■ Action item ■
The records below need retyping in full; give them again exactly.

■ Data under study ■

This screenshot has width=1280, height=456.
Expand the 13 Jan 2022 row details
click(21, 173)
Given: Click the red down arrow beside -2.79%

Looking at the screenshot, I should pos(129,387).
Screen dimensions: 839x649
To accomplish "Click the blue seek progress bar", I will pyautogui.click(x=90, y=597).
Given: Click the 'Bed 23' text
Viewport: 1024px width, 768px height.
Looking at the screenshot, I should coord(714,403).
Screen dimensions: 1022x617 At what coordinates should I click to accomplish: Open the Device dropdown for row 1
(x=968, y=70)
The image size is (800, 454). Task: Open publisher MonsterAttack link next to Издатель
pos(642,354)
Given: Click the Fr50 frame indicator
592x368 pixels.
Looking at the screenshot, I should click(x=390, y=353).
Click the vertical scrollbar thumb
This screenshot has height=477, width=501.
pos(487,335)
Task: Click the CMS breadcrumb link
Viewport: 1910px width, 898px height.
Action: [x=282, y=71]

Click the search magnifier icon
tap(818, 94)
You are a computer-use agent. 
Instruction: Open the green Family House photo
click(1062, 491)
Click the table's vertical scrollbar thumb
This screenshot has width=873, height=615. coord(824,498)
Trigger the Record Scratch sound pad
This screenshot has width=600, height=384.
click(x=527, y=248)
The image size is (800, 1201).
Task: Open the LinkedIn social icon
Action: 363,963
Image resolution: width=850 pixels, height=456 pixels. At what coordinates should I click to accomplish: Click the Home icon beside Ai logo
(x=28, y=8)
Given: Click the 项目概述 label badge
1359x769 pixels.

■ Solved problem ■
This screenshot has width=1280, height=456.
Expand the 13 Jan 2022 row details
click(21, 173)
Given: Click the red down arrow beside -2.79%

Looking at the screenshot, I should pos(129,387).
Screen dimensions: 839x649
To accomplish "Click the blue seek progress bar", I will pyautogui.click(x=90, y=597).
Given: Click the 'Bed 23' text
Viewport: 1024px width, 768px height.
Looking at the screenshot, I should coord(714,403).
Screen dimensions: 1022x617 At what coordinates should I click to accomplish: Open the Device dropdown for row 1
(x=968, y=70)
The image size is (800, 454). Task: Open publisher MonsterAttack link next to Издатель
pos(642,354)
Given: Click the Fr50 frame indicator
592x368 pixels.
Looking at the screenshot, I should click(x=390, y=353).
Click the vertical scrollbar thumb
This screenshot has height=477, width=501.
pos(487,335)
Task: Click the CMS breadcrumb link
Viewport: 1910px width, 898px height.
Action: [x=282, y=71]

Click the search magnifier icon
tap(818, 94)
You are a computer-use agent. 
Instruction: Open the green Family House photo
click(1062, 491)
Click the table's vertical scrollbar thumb
This screenshot has width=873, height=615. coord(824,498)
Trigger the Record Scratch sound pad
This screenshot has width=600, height=384.
click(x=527, y=248)
The image size is (800, 1201).
Task: Open the LinkedIn social icon
Action: 363,963
Image resolution: width=850 pixels, height=456 pixels. At what coordinates should I click to accomplish: Click the Home icon beside Ai logo
(x=28, y=8)
Given: Click the 项目概述 label badge
1359x769 pixels.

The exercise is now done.